Dr. Sweet went on in his reflections to ask, “How do we prepare our children and ourselves to face a world which is changing that dramatically?” Good question. Yes, the old folk singer was right, “The Times They Are A-Changin’.” However, I believe with my friend, Leonard Sweet, that the best way to deal with the massive changes all around us is to focus more intently on the things that never change.
You see there are some things in this life we can always count on. There are some things which are pure and eternal, constant and unshakable. There are some dependable spiritual laws woven into the fabric of life, and those laws never change. They fit every age, every generation, every situation. And when we put the full focus of our lives on those things that never change, then we find the power not just to cope with, but to triumph over the threatening changes all around us.

We see that so clearly in the actions of the first Christians in the first century. At Pentecost, the Holy Spirit came upon those early disciples rather dramatically. They were then empowered by that Spirit to such an extent that those ordinary women and men confronted a world every bit as frightening and uncertain as ours—and they wound up turning that world upside down. What was their secret? Well, under the direction of the Holy Spirit, they devoted themselves wholly and completely to the cause of Jesus Christ.

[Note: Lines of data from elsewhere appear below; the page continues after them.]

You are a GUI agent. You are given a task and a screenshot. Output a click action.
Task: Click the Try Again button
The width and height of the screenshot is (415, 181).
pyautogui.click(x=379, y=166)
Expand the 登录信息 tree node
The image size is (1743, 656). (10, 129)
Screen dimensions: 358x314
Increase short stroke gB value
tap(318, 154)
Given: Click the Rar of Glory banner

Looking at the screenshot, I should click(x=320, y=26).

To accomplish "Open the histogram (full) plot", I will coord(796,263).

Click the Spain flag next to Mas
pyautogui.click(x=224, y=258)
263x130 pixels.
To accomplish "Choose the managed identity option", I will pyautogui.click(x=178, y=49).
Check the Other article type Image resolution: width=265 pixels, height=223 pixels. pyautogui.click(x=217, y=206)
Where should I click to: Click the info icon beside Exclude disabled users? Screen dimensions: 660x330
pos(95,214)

They focused their lives upon the One who, as the Bible puts it, is “the same yesterday, today, and forever.”

Listen again to these words from Acts 2 which describe what they did: “Everyday they continued to meet together in the Temple courts. They broke bread in their homes and ate together with glad and sincere hearts, praising God and enjoying the favor of all the people, and the Lord added to their number daily those who were being saved.” There’s the secret. They put the full focus of their lives on Jesus Christ and the things of Jesus Christ. They worshiped every chance they got. They prayed constantly. They studied the Bible regularly. They hung out with other Christians. They took Holy Communion. As a result a joyous, powerful, transforming faith radiated from them—and they changed the world!
A group of nine and ten-year-olds were asked to attend worship on Sunday morning and then reflect on that experience by writing a letter to the minister. Here are some of the better ones.

Ralph, aged 10, wrote,“Dear Rev,I liked your sermon Sunday especially when it was finished.”

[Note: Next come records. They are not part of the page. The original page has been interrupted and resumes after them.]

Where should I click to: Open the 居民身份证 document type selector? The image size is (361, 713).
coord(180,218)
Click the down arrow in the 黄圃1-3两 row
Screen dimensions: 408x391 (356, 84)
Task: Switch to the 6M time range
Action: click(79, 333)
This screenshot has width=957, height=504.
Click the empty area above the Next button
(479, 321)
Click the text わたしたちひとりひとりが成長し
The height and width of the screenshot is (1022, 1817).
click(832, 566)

Denise, aged 10:“Dear Rev,My father likes to sit in the last row of the church so he can sneak out during the sermon. Sometimes my mother stops him before he sneaks out, but not last Sunday.”

Margaret, aged 10, wrote,“Dear Rev,I like to go to church every Sunday because I don’t have any choice.”

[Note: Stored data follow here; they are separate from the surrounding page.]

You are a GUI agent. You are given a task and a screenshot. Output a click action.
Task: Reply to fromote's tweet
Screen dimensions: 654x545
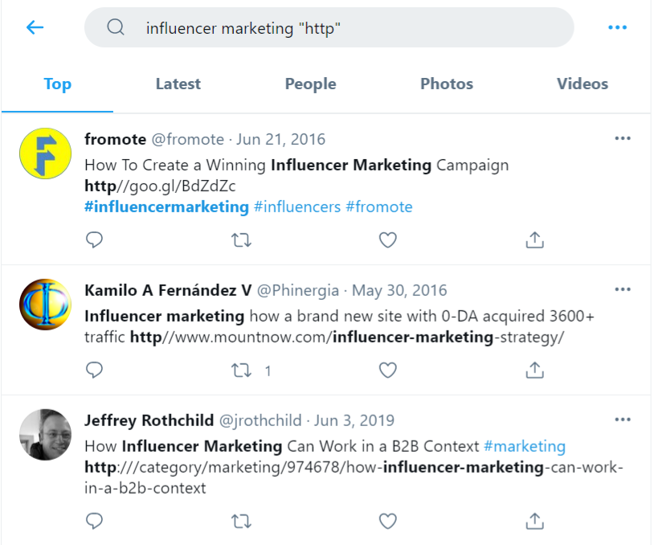pyautogui.click(x=94, y=240)
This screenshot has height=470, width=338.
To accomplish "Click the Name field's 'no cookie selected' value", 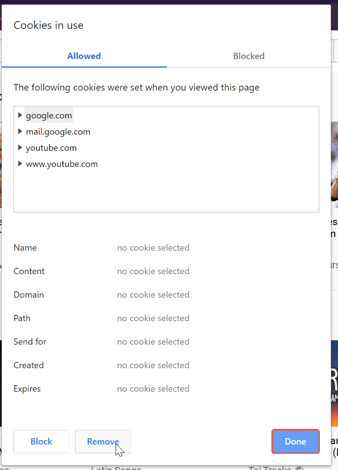I will point(153,248).
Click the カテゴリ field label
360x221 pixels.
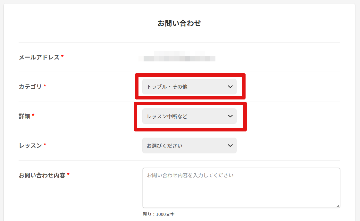tap(30, 87)
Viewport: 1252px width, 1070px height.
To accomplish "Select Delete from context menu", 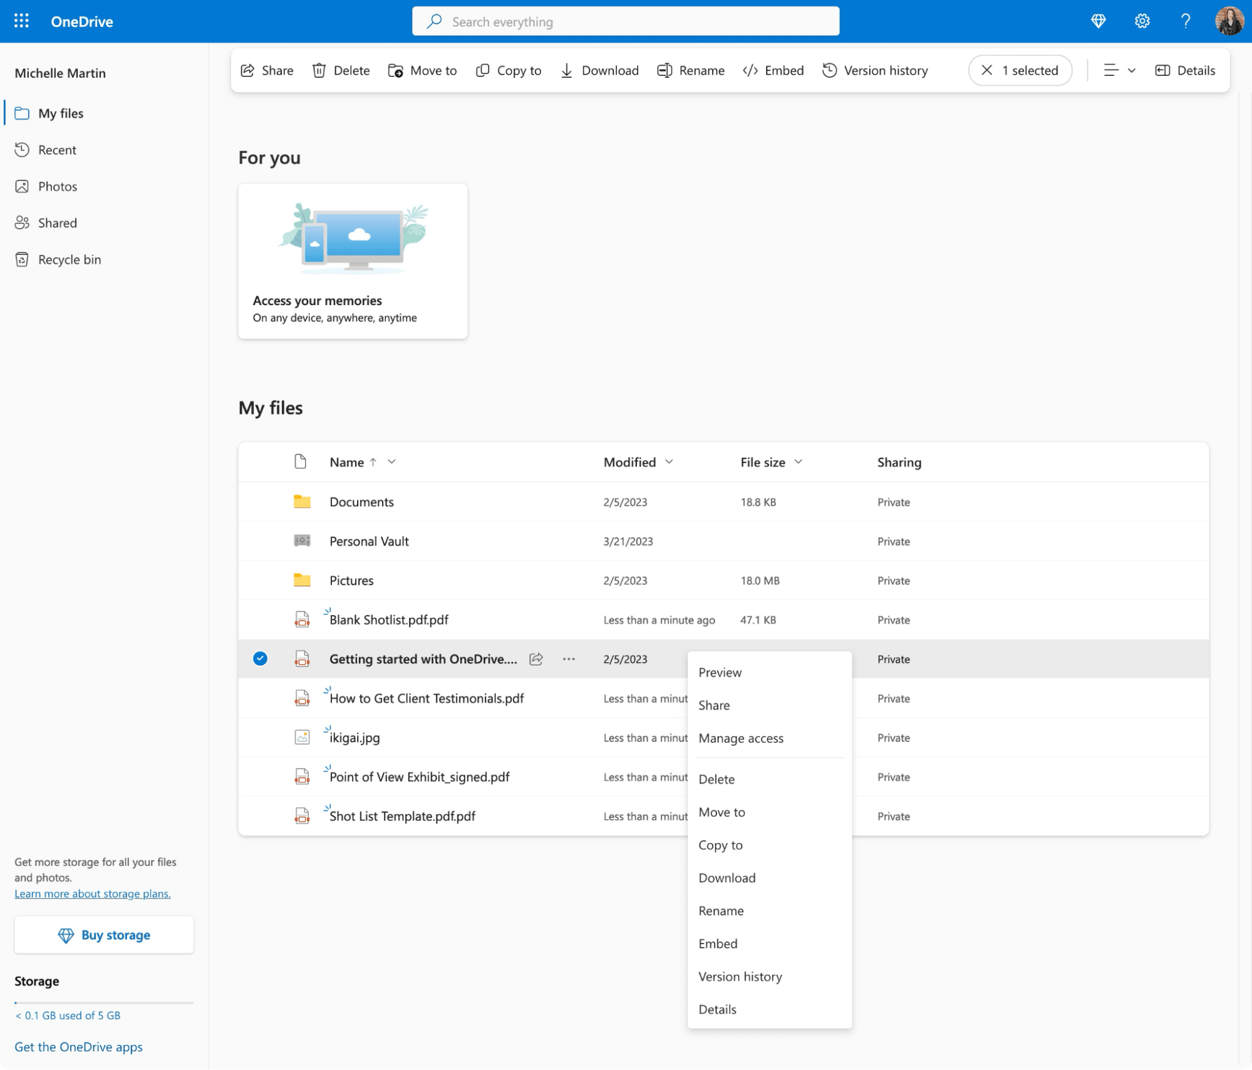I will pyautogui.click(x=715, y=779).
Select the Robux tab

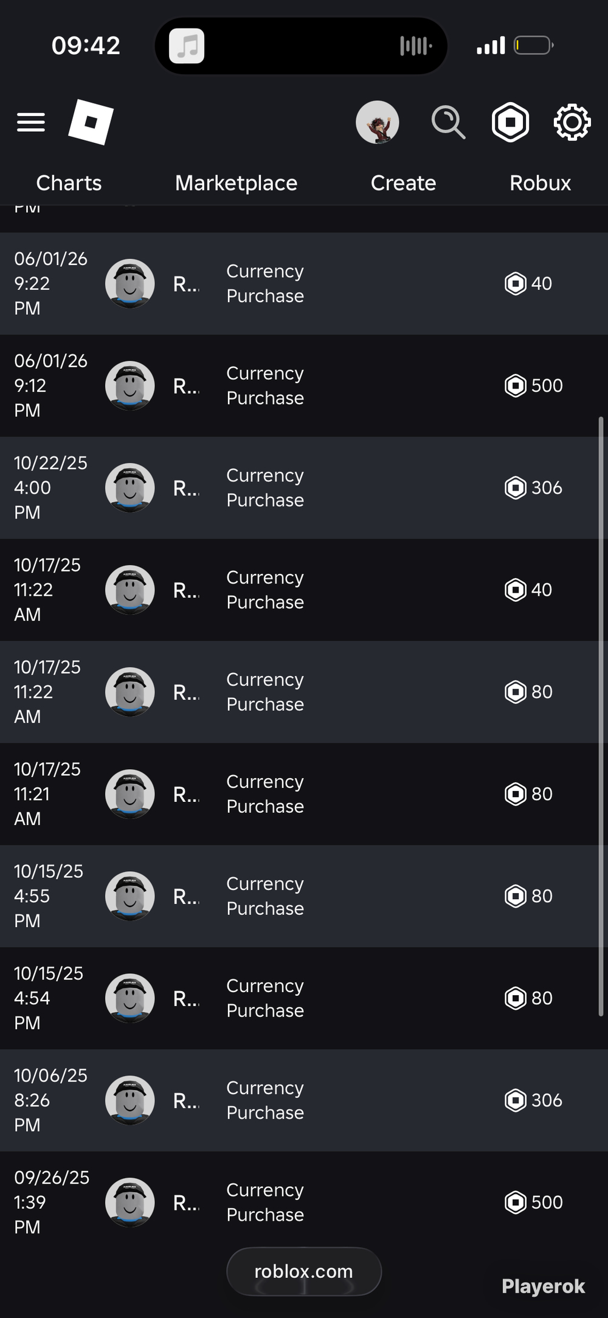pos(540,183)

Justin, aged 9, wrote,“Dear Rev,Thank you for your sermon Sunday. I will write more when my mother explains to me what you said.”

Lauren, aged 9, wrote,“Dear Rev,I think more people would come to church if you would just move it out to Disney World.”

And then here’s the one that caught my attention:This came from Marcia, aged 10,“Dear Rev,My grandparents go to church more than anyone else in the family. I think it’s because they’ve known God longer.”

Well, there’s a lot of truth especially, I think, in that last letter. You see those who are attentive to spiritual matters, those who spend time with the Lord, those who give themselves to Christ in faith, have a growing knowledge of God, a growing love for God, and a growing ability to make a difference in this world for God. Put simply:

Once you get a grip on Christ, then you can begin to get a grip on yourself.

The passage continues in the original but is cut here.